LIFE is bitter-sweet for a Newton Abbot couple whose toddler son is not expected to live beyond the age of five.

Emma and Kevin Murphy are the proud parents of Fynn, five, and little Stanley, who was born just 18 months ago with a rare genetic disorder, Tay-Sachs disease.

Just one in 360,000 babies worldwide is born with the degenerative, life-limiting condition which reduces physical and mental agilities.

Despite the grim outlook, the ‘happy smiley’ tot is now part of a campaign to make more people aware of the illness and to raise funds for those who need constant care and support.

Mum Emma, who is 39 and lives with her family in Albert Terrace, admitted: ‘It’s not a good prognosis for Stanley. He is not expected to live past the age of five. It is devastating.

‘It’s the worst possible outcome – but we have to keep everything normal for Fynn.’

She explained: ‘We have to take the approach that we want Stanley to have the best life possible.

‘It is early days for us – and I have been in dark places. But we have some nice times with Stanley and Fynn. Stanley likes simple things – being outdoors in the pram, being around the children, cuddles and affection.

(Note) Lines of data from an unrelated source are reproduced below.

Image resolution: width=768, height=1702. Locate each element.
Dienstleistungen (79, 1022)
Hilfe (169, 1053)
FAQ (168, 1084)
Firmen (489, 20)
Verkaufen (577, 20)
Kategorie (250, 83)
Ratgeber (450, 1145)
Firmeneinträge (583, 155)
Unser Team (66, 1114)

‘He has good days and bad days, but he is a happy boy. He waves, giggles and laughs.’

First signs that something was not quite right with her second-born came when Emma noticed Stanley was not developing at quite the rate Fynn had.

Small matters slowly magnified until it became apparent that all was not present and correct with the little chap.

He wouldn’t hold his head up or sit up and he could not roll. He was floppy and didn’t move food around his mouth.

At eight months a health visitor noticed one eye was turned slightly inwards. A subsequent test showed he had a ‘cherry red spot’ in the macula area of his retina which indicated he had a serious metabolic disorder, a fact Emma gleaned by searching the internet where she first learnt about Tay-Sachs and its certain outcome of premature death by progressively attacking the nervous system.

l From page 1

‘Blood tests were sent off for testing and we were told we were looking at a genetic disorder. We then had to wait over Christmas for the results. I don’t know how Kevin and I waited. We just took it one day at a time,’ Emma revealed.

Deadly Tay-Sachs was officially confirmed in February.

Emma said: ‘We went from thinking nothing was definite - and we still had hope - to being completely and absolutely devastated. It was the worst thing we could have imagined.’

At the moment Stanley has poor muscle tone and has no strength in his spine, although he can move his arms and legs. His joints are becoming increasingly stiff and he is not able to eat food so he has a feeding ‘peg’ fitted.

Ultimately, he will develop a loss of vision and hearing together with greater muscle weakness and seizures.

For the moment the family is doing its best to live life as normally as possible.

‘We have lots of support from community nurses, paediatrics, physiotherapy, play therapy and portage.

‘Stanley gets very tired - but we make the most of each day,’ said Emma.

Her youngest is currently helping to raise awareness of conditions like his with the UK children’s charity Genetic Disorders UK and their annual fundraising venture - Jeans for Genes Day on September 23.

Supporters can wear jeans to work and in return make a donation. Free fundraising packs are available on www.jeansforgenesday.org

Cure & Action for Tay-Sachs (CATS) Foundation will receive a grant from proceeds gathered after the Day to fund a children’s book for siblings of children with Tay-Sachs.

Emma said: ‘This book will be amazing. How Fynn deals with Stanley’s condition is one of my biggest concerns, apart from the obvious. He loves his little brother to bits and he worries about him.

‘He knows Stanley is poorly, and it is so difficult for the siblings to understand. Tay-Sachs has turned Fynn’s world on its head. To have some guidance in the book would be very helpful.’